Life Paradoxes and Modern Tragedies

One of the reasons this website exists is to help provide an extra amount of clarity and perspective in the Information Age we live in, where technology and social media have eradicated many important forms of personal identity and privacy, and done so over the course of only a handful of years. To put it a different way, ChadSpace reminds me that I’m truly one of a kind, and also serves as an online journal of sorts for others to enjoy my amazing and thought-provoking insights in ways that perhaps contribute to their own less-interesting ideas.

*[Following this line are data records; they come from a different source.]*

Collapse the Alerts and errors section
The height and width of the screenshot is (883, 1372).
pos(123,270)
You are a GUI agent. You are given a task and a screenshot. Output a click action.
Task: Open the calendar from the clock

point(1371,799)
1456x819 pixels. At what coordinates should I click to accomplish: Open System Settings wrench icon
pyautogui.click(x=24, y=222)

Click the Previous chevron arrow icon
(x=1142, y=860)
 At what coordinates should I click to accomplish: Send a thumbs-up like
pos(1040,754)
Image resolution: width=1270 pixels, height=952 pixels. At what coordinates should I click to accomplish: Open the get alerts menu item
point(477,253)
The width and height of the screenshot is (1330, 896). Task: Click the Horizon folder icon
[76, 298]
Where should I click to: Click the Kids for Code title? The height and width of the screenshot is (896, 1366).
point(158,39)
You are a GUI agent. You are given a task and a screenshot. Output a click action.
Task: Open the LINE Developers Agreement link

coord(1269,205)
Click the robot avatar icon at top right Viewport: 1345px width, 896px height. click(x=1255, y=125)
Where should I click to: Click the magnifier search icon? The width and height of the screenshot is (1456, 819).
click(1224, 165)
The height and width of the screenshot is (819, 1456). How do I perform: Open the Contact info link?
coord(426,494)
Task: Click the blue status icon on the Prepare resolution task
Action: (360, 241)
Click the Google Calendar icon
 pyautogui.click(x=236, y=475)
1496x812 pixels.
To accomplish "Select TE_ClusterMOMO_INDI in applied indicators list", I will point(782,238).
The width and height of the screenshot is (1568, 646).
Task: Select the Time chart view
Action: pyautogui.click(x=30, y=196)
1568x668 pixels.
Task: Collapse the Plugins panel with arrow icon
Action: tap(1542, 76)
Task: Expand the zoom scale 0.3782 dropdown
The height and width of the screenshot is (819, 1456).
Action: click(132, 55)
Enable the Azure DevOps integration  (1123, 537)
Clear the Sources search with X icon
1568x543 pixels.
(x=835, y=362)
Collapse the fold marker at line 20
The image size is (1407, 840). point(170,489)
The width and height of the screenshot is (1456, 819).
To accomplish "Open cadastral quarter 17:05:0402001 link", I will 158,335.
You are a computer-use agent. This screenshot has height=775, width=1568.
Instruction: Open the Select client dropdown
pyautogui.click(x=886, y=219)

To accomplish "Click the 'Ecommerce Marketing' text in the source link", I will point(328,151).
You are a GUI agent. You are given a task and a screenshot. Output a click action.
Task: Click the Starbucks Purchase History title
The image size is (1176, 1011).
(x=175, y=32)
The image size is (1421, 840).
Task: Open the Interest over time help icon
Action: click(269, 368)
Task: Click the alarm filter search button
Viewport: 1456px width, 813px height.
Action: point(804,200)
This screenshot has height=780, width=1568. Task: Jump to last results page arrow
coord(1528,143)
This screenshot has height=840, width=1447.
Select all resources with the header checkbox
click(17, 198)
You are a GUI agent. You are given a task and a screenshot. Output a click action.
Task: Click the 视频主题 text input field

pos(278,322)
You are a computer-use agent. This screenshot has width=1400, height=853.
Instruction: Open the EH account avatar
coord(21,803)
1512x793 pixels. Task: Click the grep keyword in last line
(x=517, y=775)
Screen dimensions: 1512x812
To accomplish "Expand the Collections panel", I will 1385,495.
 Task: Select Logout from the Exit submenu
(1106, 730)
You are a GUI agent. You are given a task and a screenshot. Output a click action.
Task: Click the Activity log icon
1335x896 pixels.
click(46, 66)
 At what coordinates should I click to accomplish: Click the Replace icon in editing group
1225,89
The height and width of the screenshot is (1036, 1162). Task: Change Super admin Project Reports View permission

So here are two nuts that I just can’t keep squirreled away any longer:

01) Should I resolve to keep what I already have in my life intact, healthy and increasingly prosperous when it’s good, and when it’s enough, or should I march down the path of personal ambition and selfish change because that’s what the majority does? I have found that by doing the former, many people who were once a regular part of my life are somehow becoming more distant—people who I wish could slow down and readily acknowledge the treasures that are right in front of them. Yet, when I do the latter, I have discovered that I oftentimes create new avenues for these people to reassert their presences in my life, and simultaneously meet new friends while realizing my own untapped potentials. And while this seems like the obvious choice, the net disharmony in the world increases whenever a person shuns or abandons something that works and is positive for an opportunity to gain something more.

02) Why is it that Facebook and YouTube get so much money for being the most popular public landfills on the Internet? Facebook is a lot like the garbage truck that comes once a week, taking all of your empty milk jugs and coffee grinds, and YouTube is like the city dump that only accepts large items, like old refrigerators, microwave ovens, and rusted-out car engines. This sometimes makes me wonder how much capital and technical resources in Silicon Valley are committed to ensuring the successful revisitation of a shitty eight-year-old meme, and on-demand viewing of some asshat playing a really bad version of Beethoven’s 5th Symphony on a cheap ukelele.